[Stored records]
--*--

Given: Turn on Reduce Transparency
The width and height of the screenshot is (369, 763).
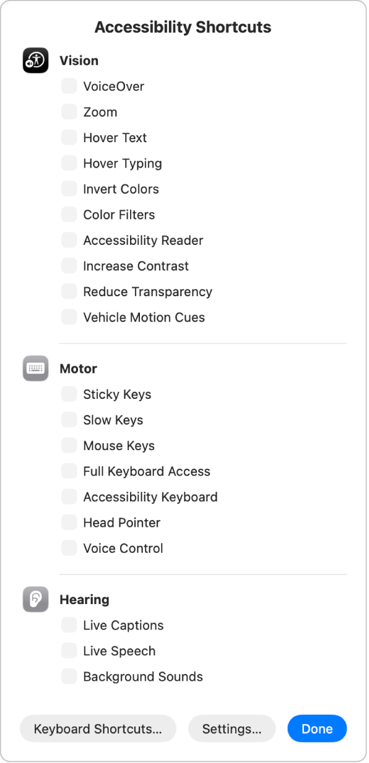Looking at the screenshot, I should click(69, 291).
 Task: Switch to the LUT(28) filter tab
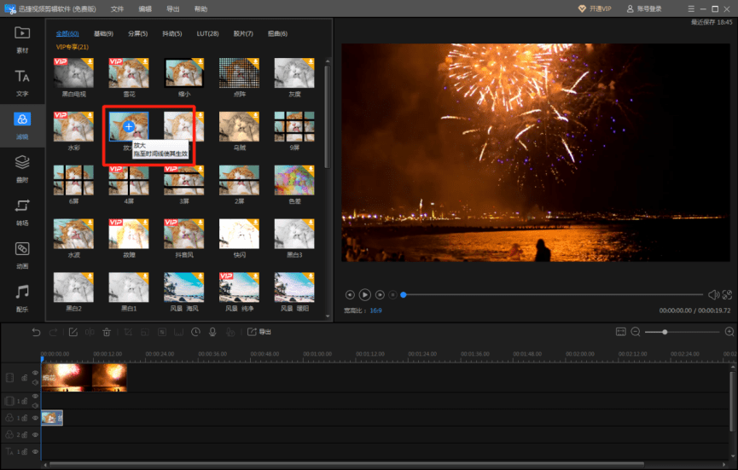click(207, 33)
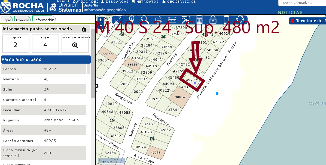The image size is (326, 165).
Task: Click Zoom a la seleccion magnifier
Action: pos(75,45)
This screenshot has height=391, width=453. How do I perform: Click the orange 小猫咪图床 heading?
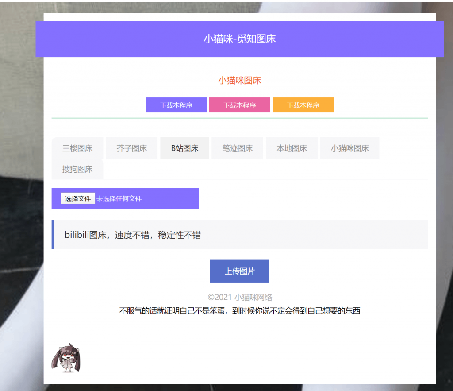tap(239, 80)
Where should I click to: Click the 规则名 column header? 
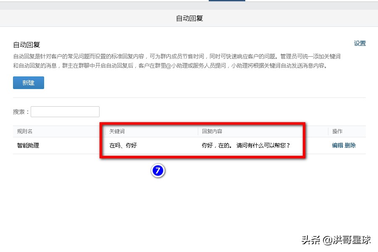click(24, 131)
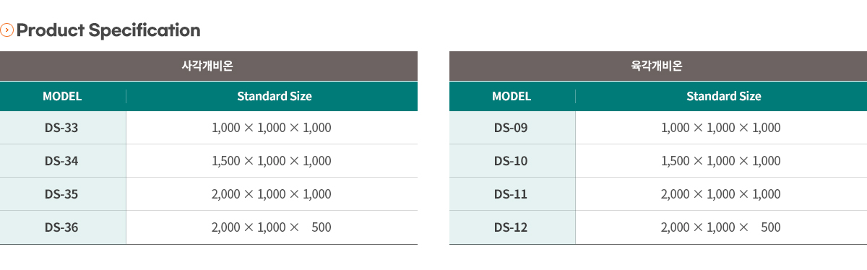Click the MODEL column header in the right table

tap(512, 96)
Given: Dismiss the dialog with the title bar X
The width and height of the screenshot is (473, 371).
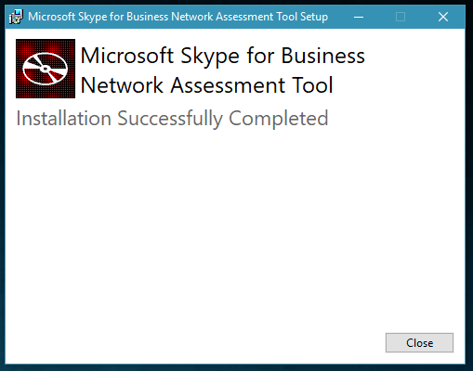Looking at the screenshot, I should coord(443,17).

--*--

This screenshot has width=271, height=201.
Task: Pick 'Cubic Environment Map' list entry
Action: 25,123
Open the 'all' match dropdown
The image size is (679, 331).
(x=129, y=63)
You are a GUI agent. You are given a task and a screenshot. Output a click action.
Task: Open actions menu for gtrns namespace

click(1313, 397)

--*--

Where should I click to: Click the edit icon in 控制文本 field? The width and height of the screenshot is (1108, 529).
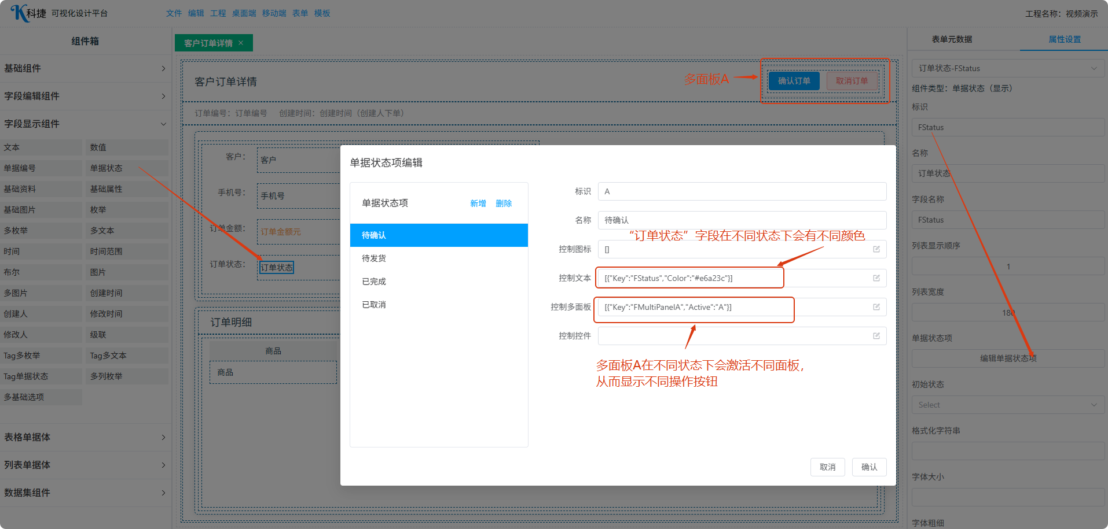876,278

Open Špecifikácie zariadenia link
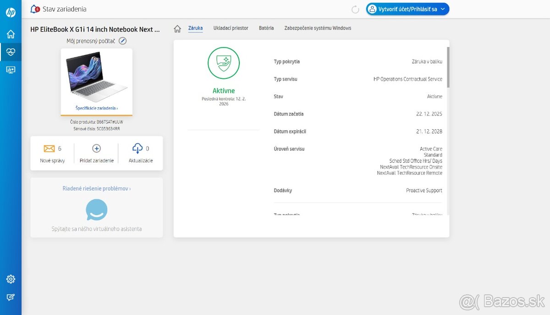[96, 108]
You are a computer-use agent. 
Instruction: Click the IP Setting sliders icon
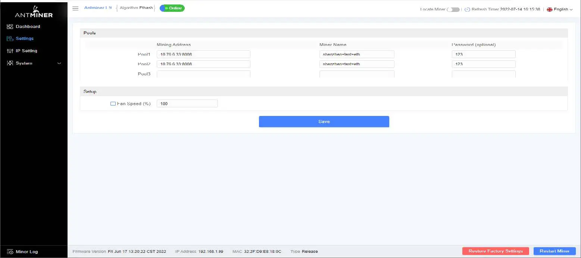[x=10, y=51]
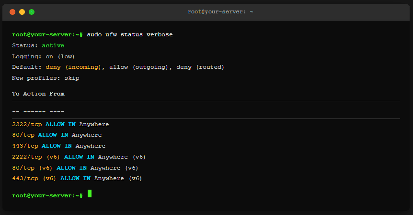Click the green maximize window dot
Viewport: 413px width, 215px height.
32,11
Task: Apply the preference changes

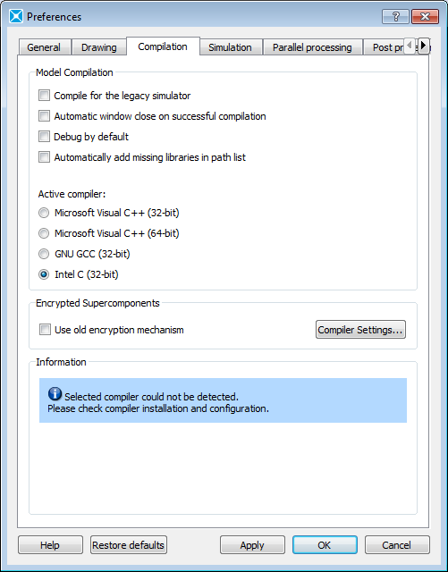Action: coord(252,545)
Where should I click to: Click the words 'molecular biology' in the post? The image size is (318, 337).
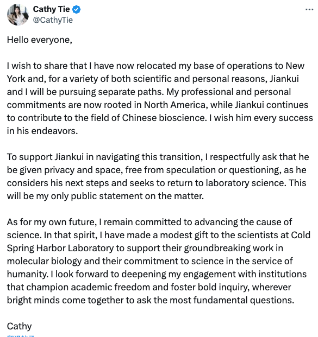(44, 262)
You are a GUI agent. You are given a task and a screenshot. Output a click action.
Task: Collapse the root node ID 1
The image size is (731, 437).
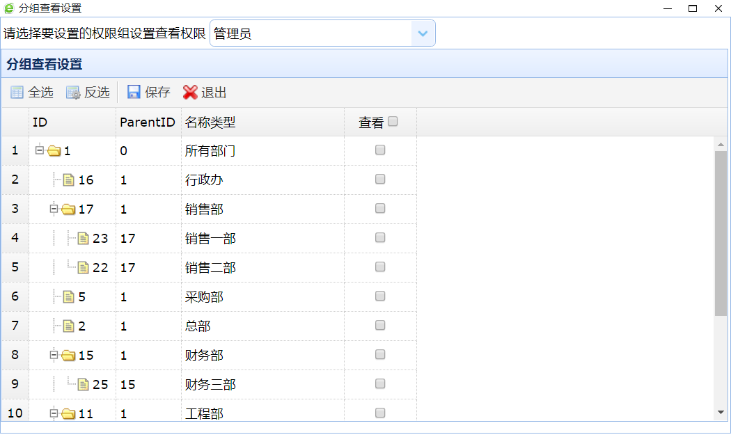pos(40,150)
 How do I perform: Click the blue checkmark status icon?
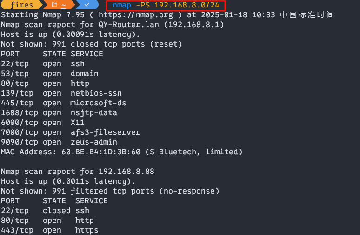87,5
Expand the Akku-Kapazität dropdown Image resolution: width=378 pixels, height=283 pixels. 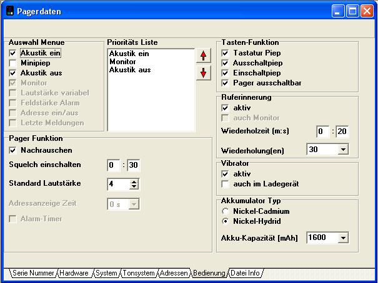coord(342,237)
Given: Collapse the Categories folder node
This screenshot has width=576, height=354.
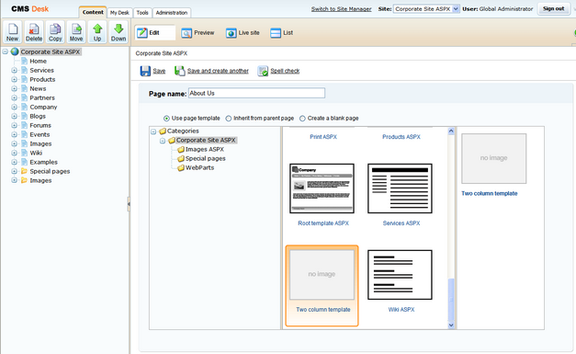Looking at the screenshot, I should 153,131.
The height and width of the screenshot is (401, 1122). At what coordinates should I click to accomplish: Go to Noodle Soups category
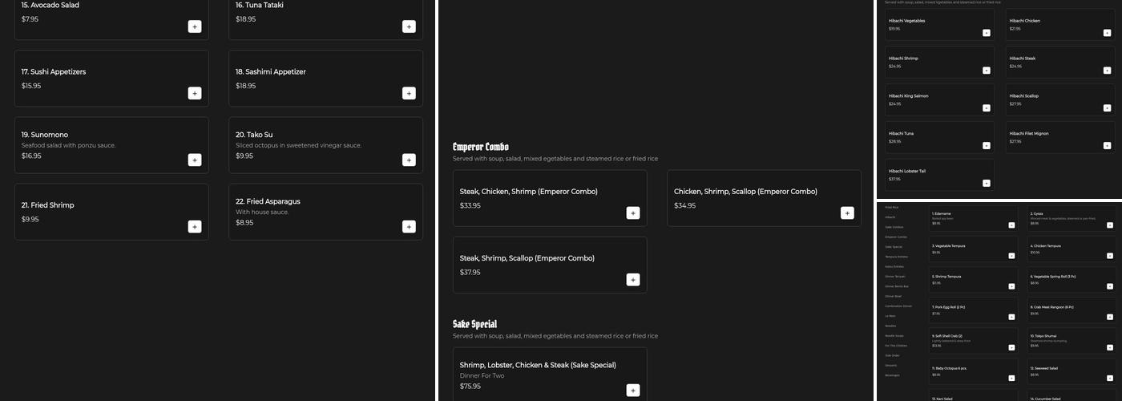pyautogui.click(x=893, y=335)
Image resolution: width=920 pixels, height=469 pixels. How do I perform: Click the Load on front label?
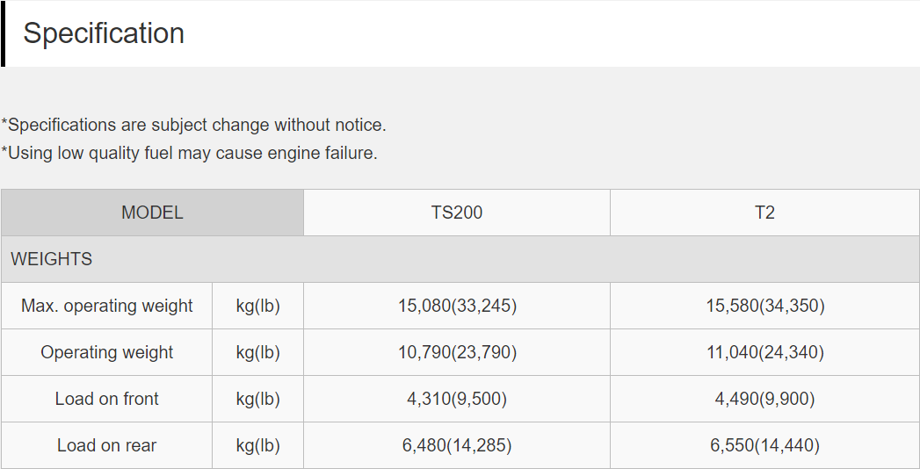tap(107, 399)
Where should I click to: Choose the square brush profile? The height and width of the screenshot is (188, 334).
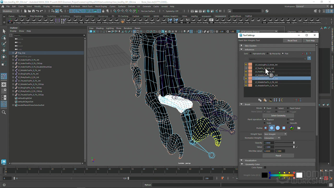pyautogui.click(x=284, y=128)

--*--

Your answer should be a single number: the count of lines above that contain the word "Collapse".

## Task output
2